━━ WORKING DATA

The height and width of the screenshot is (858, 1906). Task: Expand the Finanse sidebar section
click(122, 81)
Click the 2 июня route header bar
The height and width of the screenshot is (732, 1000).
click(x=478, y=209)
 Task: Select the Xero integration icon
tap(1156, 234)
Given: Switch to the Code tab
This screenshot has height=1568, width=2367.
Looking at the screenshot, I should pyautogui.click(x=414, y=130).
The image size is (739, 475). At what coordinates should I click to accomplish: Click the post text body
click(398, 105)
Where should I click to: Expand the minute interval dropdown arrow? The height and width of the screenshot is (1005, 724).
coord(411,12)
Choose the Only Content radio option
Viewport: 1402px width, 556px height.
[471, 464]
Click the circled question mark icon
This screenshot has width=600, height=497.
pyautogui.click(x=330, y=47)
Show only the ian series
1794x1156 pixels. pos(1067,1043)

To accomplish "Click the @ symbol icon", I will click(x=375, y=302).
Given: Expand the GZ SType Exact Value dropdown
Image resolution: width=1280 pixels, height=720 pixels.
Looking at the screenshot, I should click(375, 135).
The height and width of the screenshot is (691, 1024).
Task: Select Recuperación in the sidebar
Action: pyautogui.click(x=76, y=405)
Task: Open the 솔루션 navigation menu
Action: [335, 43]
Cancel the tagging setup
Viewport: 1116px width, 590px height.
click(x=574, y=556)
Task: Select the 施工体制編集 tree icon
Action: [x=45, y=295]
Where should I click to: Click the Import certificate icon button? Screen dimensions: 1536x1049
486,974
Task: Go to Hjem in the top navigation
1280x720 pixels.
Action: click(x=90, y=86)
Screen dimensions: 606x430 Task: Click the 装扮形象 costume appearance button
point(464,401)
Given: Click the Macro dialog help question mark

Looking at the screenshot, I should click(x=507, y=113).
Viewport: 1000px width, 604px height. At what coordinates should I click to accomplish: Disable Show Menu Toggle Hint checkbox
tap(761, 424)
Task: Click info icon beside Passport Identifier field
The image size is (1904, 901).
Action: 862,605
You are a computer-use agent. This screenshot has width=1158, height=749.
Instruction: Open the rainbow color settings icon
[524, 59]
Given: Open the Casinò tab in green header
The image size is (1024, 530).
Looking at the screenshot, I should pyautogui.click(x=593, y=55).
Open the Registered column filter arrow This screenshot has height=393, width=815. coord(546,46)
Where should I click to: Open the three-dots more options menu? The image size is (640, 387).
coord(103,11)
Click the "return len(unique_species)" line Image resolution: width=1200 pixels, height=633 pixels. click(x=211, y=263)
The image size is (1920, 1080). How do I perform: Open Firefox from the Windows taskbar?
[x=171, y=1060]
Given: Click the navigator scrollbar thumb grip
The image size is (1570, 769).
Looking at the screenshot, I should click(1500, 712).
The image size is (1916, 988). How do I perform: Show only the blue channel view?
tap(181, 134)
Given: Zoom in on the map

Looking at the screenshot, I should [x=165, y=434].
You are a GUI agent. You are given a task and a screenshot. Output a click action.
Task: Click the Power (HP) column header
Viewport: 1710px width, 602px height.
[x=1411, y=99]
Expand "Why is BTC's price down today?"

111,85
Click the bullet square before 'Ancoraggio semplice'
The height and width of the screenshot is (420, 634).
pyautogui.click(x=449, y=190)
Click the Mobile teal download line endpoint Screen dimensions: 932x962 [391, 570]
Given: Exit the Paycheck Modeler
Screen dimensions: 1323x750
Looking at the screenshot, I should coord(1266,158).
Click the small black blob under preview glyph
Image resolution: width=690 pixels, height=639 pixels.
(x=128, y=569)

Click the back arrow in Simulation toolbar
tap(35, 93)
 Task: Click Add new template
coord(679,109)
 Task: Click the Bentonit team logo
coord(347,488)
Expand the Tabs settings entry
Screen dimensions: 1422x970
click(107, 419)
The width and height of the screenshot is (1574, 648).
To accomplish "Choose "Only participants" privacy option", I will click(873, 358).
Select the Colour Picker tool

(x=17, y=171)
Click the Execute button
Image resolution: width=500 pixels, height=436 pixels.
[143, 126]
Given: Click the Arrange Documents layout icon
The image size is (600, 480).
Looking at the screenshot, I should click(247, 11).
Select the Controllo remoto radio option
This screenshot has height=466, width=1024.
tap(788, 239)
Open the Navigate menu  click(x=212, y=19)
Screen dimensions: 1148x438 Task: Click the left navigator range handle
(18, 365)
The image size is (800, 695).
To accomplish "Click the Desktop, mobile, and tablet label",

━━━━

> WORK TO BE COMPLETED: Write out the records shown above, exactly as they appear.

> RESPONSE TO THIS TASK:
The height and width of the screenshot is (858, 1906). Task: Expand the Finanse sidebar section
click(122, 81)
Click the 2 июня route header bar
The height and width of the screenshot is (732, 1000).
click(x=478, y=209)
 Task: Select the Xero integration icon
tap(1156, 234)
Given: Switch to the Code tab
This screenshot has height=1568, width=2367.
Looking at the screenshot, I should pyautogui.click(x=414, y=130).
The image size is (739, 475). At what coordinates should I click to accomplish: Click the post text body
click(398, 105)
Where should I click to: Expand the minute interval dropdown arrow? The height and width of the screenshot is (1005, 724).
coord(411,12)
Choose the Only Content radio option
Viewport: 1402px width, 556px height.
[471, 464]
Click the circled question mark icon
This screenshot has width=600, height=497.
pyautogui.click(x=330, y=47)
Show only the ian series
1794x1156 pixels. pos(1067,1043)

To accomplish "Click the @ symbol icon", I will click(x=375, y=302).
Given: Expand the GZ SType Exact Value dropdown
Image resolution: width=1280 pixels, height=720 pixels.
Looking at the screenshot, I should click(375, 135).
The height and width of the screenshot is (691, 1024).
Task: Select Recuperación in the sidebar
Action: pyautogui.click(x=76, y=405)
Task: Open the 솔루션 navigation menu
Action: [335, 43]
Cancel the tagging setup
Viewport: 1116px width, 590px height.
click(x=574, y=556)
Task: Select the 施工体制編集 tree icon
Action: [x=45, y=295]
Where should I click to: Click the Import certificate icon button? Screen dimensions: 1536x1049
486,974
Task: Go to Hjem in the top navigation
1280x720 pixels.
Action: click(x=90, y=86)
Screen dimensions: 606x430 Task: Click the 装扮形象 costume appearance button
point(464,401)
Given: Click the Macro dialog help question mark

Looking at the screenshot, I should click(x=507, y=113).
Viewport: 1000px width, 604px height. At what coordinates should I click to accomplish: Disable Show Menu Toggle Hint checkbox
tap(761, 424)
Task: Click info icon beside Passport Identifier field
The image size is (1904, 901).
Action: 862,605
You are a computer-use agent. This screenshot has width=1158, height=749.
Instruction: Open the rainbow color settings icon
[524, 59]
Given: Open the Casinò tab in green header
The image size is (1024, 530).
Looking at the screenshot, I should pyautogui.click(x=593, y=55).
Open the Registered column filter arrow This screenshot has height=393, width=815. coord(546,46)
Where should I click to: Open the three-dots more options menu? The image size is (640, 387).
coord(103,11)
Click the "return len(unique_species)" line Image resolution: width=1200 pixels, height=633 pixels. click(x=211, y=263)
The image size is (1920, 1080). How do I perform: Open Firefox from the Windows taskbar?
[x=171, y=1060]
Given: Click the navigator scrollbar thumb grip
The image size is (1570, 769).
Looking at the screenshot, I should click(1500, 712).
The image size is (1916, 988). How do I perform: Show only the blue channel view?
tap(181, 134)
Given: Zoom in on the map

Looking at the screenshot, I should [x=165, y=434].
You are a GUI agent. You are given a task and a screenshot. Output a click action.
Task: Click the Power (HP) column header
Viewport: 1710px width, 602px height.
[x=1411, y=99]
Expand "Why is BTC's price down today?"

111,85
Click the bullet square before 'Ancoraggio semplice'
The height and width of the screenshot is (420, 634).
pyautogui.click(x=449, y=190)
Click the Mobile teal download line endpoint Screen dimensions: 932x962 [391, 570]
Given: Exit the Paycheck Modeler
Screen dimensions: 1323x750
Looking at the screenshot, I should coord(1266,158).
Click the small black blob under preview glyph
Image resolution: width=690 pixels, height=639 pixels.
(x=128, y=569)

Click the back arrow in Simulation toolbar
tap(35, 93)
 Task: Click Add new template
coord(679,109)
 Task: Click the Bentonit team logo
coord(347,488)
Expand the Tabs settings entry
Screen dimensions: 1422x970
click(107, 419)
The width and height of the screenshot is (1574, 648).
To accomplish "Choose "Only participants" privacy option", I will click(873, 358).
Select the Colour Picker tool

(x=17, y=171)
Click the Execute button
Image resolution: width=500 pixels, height=436 pixels.
[143, 126]
Given: Click the Arrange Documents layout icon
The image size is (600, 480).
Looking at the screenshot, I should click(247, 11).
Select the Controllo remoto radio option
This screenshot has height=466, width=1024.
tap(788, 239)
Open the Navigate menu  click(x=212, y=19)
Screen dimensions: 1148x438 Task: Click the left navigator range handle
(18, 365)
The image size is (800, 695).
To accomplish "Click the Desktop, mobile, and tablet label",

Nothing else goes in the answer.